Da venerdì 28 novembre 2025 sarà in rotazione radiofonica “Oroboro” (TRP Vibes / Track Records Productions) il nuovo singolo di MATOH, già disponibile su tutte le piattaforme di streaming digitale dal 21 novembre.
Il brano “Oroboro” racconta il ciclo infinito dell’ansia e la sensazione di essere intrappolati dentro sé stessi. L’immagine del serpente che si morde la coda diventa la metafora di una routine mentale che ricomincia sempre uguale: dolorosa, ma familiare. È quel paradosso emotivo per cui si preferisce restare nel dolore conosciuto piuttosto che rischiare una serenità che spaventa perché ancora ignota. La canzone alterna momenti di lucidità e smarrimento, seguendo un loop emotivo in cui ci si perde e ci si ritrova senza sosta. L’apertura e la chiusura del pezzo – così come il ritornello – rafforzano l’idea di un cerchio che non si spezza, dipingendo un viaggio introspettivo sincero, fragile e crudo, in cui “l’oro si trova solo scavando nel fango”.

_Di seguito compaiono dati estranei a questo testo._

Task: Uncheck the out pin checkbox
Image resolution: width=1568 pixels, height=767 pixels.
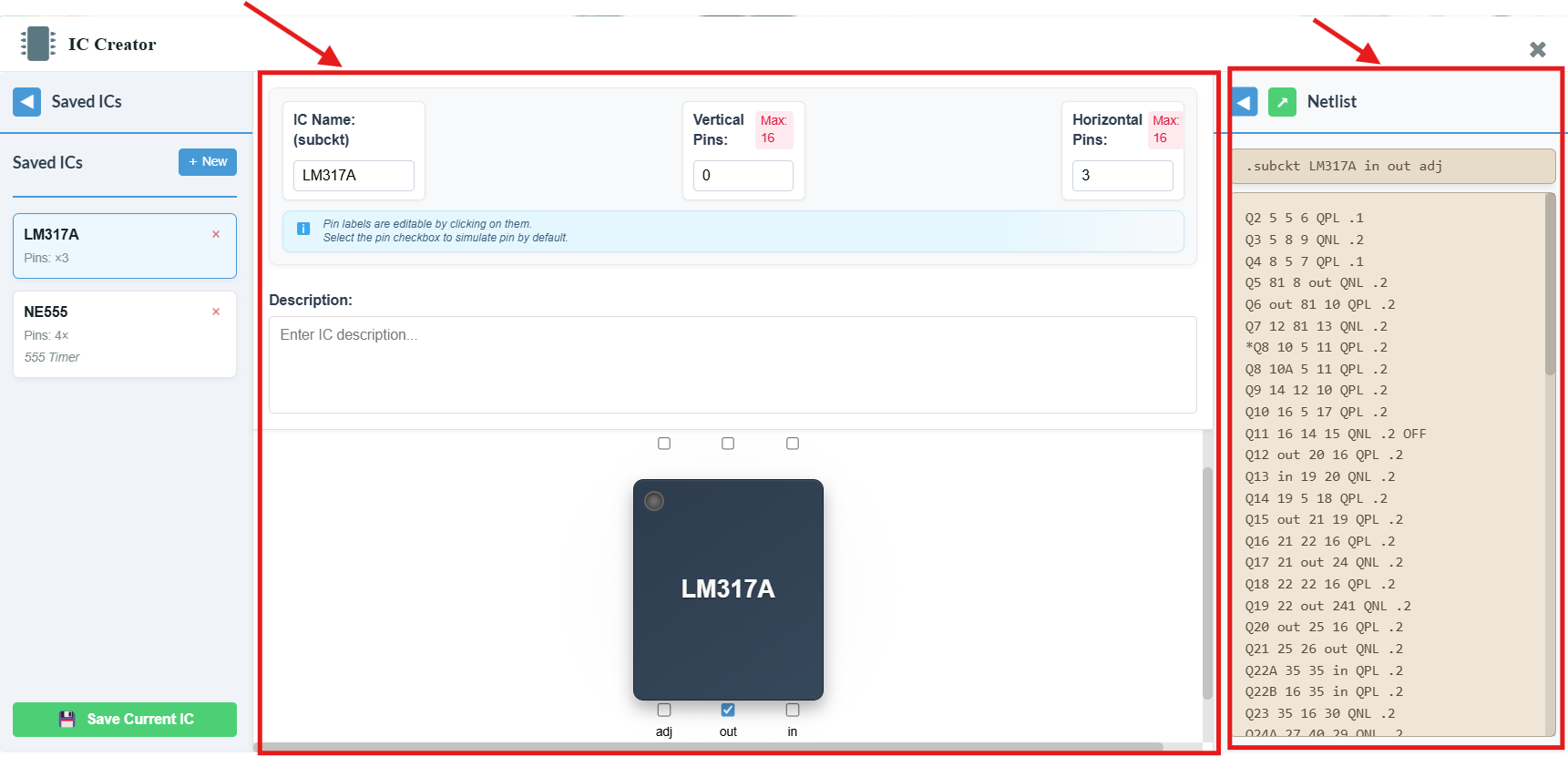Action: (728, 710)
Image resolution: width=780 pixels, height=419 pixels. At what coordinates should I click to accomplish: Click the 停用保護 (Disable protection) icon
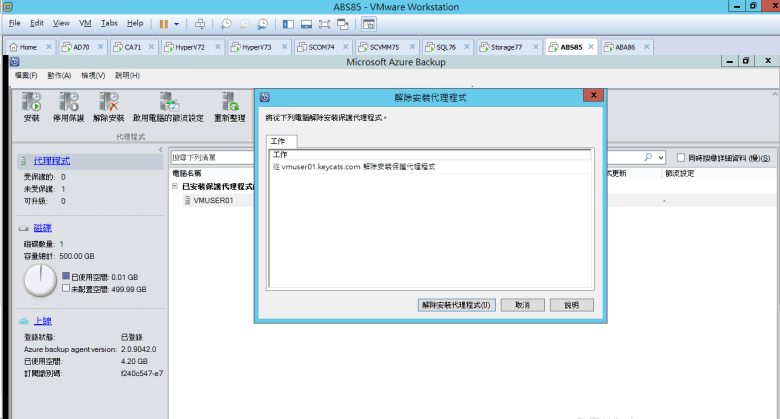[68, 101]

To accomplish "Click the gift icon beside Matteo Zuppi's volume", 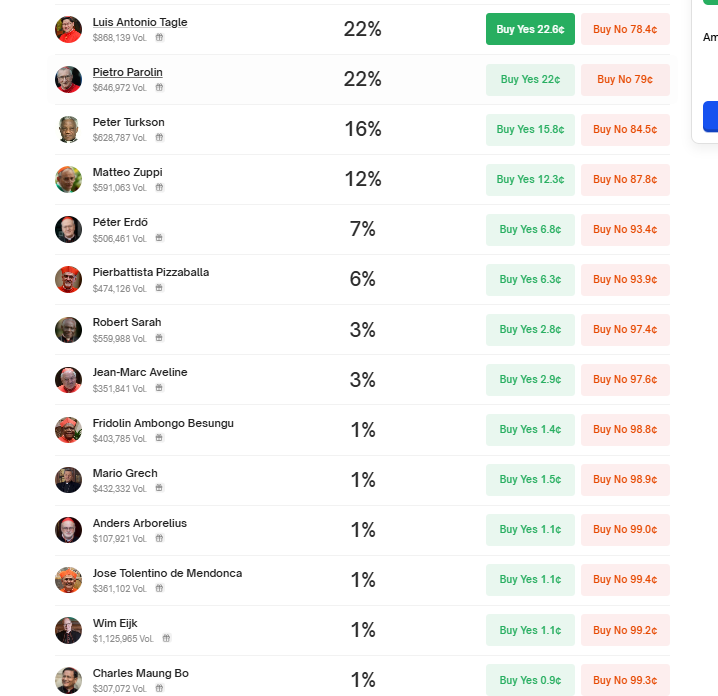I will point(159,187).
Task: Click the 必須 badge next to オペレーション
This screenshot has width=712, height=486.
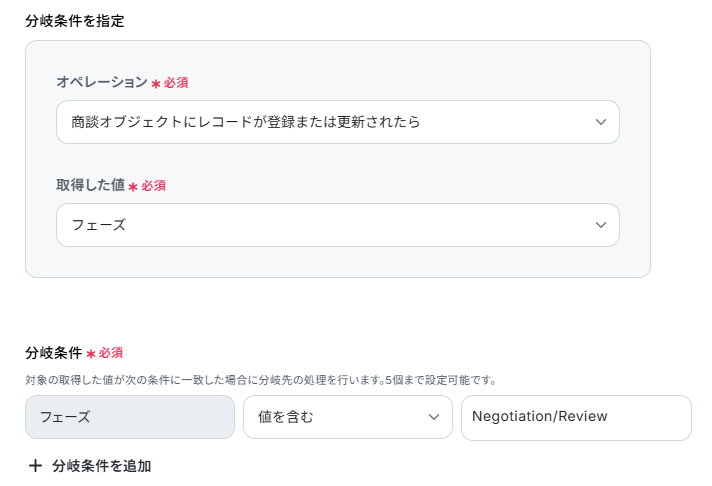Action: pos(176,83)
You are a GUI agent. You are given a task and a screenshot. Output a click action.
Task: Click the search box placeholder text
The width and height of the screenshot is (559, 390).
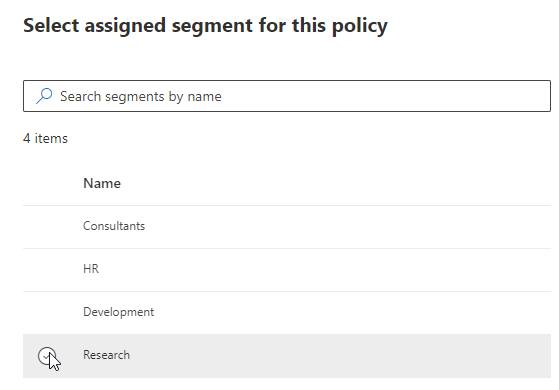click(141, 96)
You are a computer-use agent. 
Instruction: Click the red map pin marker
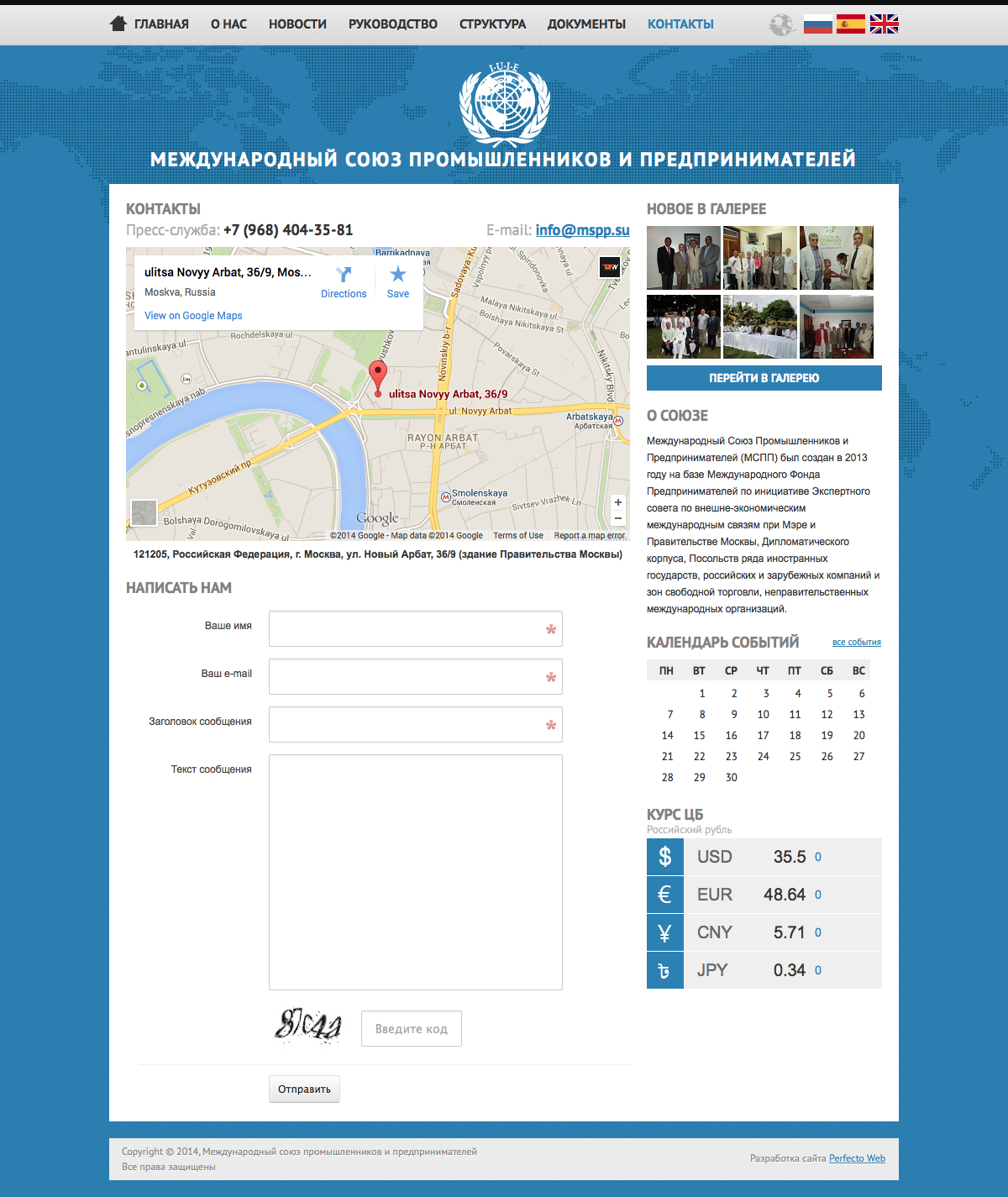pos(378,375)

Spiega l’artista a proposito del brano: “Oroboro è nata in una di quelle notti in cui la testa non smette di girare, anche quando il corpo è fermo. È una canzone che parla dei pensieri che tornano sempre, dei cicli che non si riescono a spezzare e della sensazione di vivere dentro un loop mentale da cui non esci mai davvero, forse perché in fondo non vuoi. Scriverla è stato come specchiarmi, ma anche come provare a rompere quello specchio. È il mio modo per fare pace con tutto quello che non riesco a controllare e che forse, a volte, controlla me, tornando sempre, proprio come l’Oroboro.”

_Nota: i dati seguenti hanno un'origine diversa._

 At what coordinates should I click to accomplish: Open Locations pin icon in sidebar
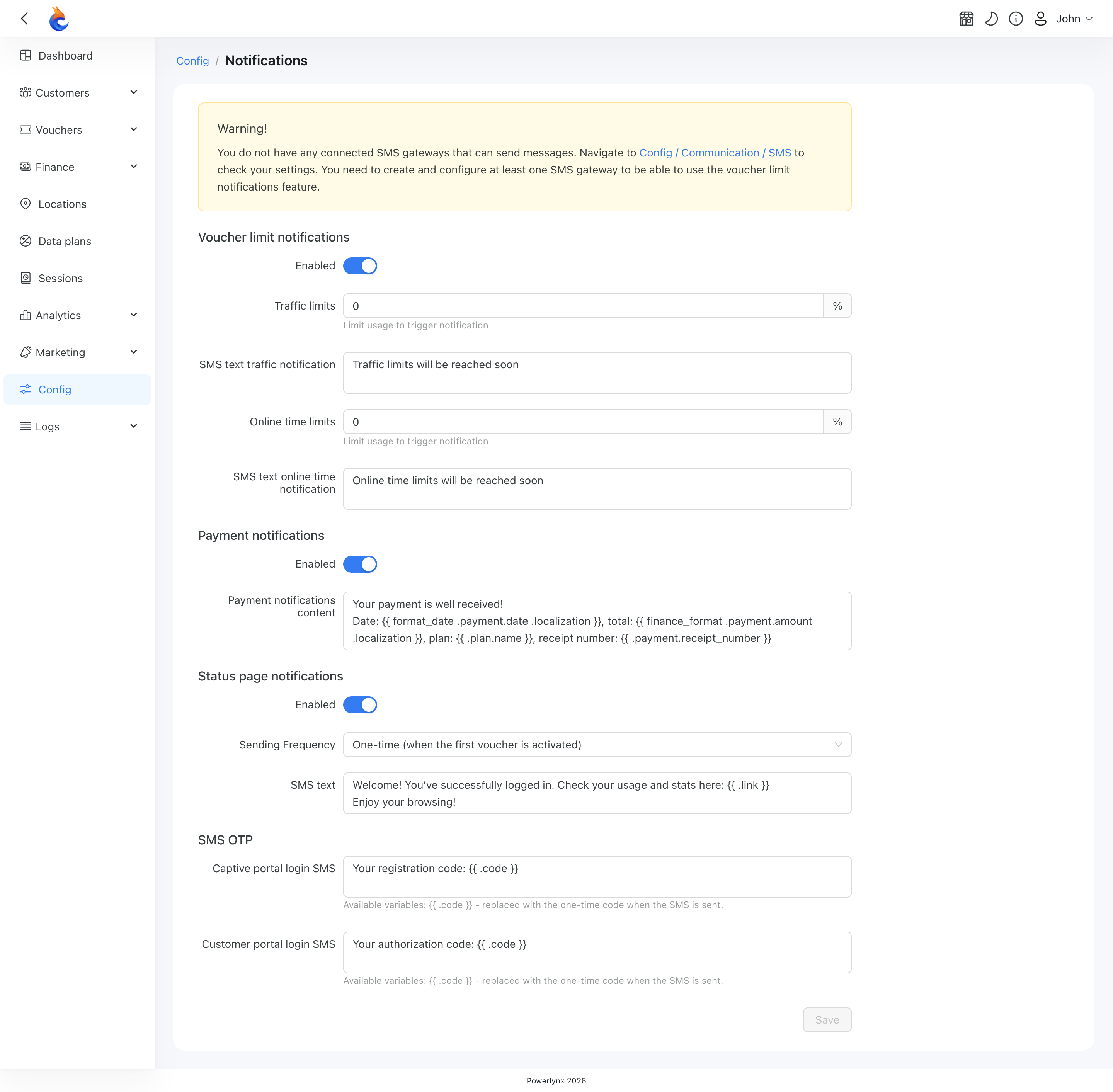[25, 204]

Ascolta ora “Oroboro” su tutte le piattaforme digitali
Il videoclip di “Oroboro”, diretto da Gianluca Scalia e prodotto da Kemedia, è un micro–rituale visivo in cui il corpo diventa specchio e frattura mentre il tempo rallentato, materico sembra ripetersi, divorare sé stesso, rigenerarsi: come il simbolo dell’ouroboros. Girato in bianco e nero e con un’estetica volutamente essenziale, il video lavora su gesti minimi. La camera resta vicina, quasi respirante, come se il corpo fosse un territorio da esplorare. Il risultato è un atto intimo e simbolico: una riflessione per immagini sulla ciclicità, sull’autopercezione e sulla possibilità di rinascere mentre ci si osserva dissolvere.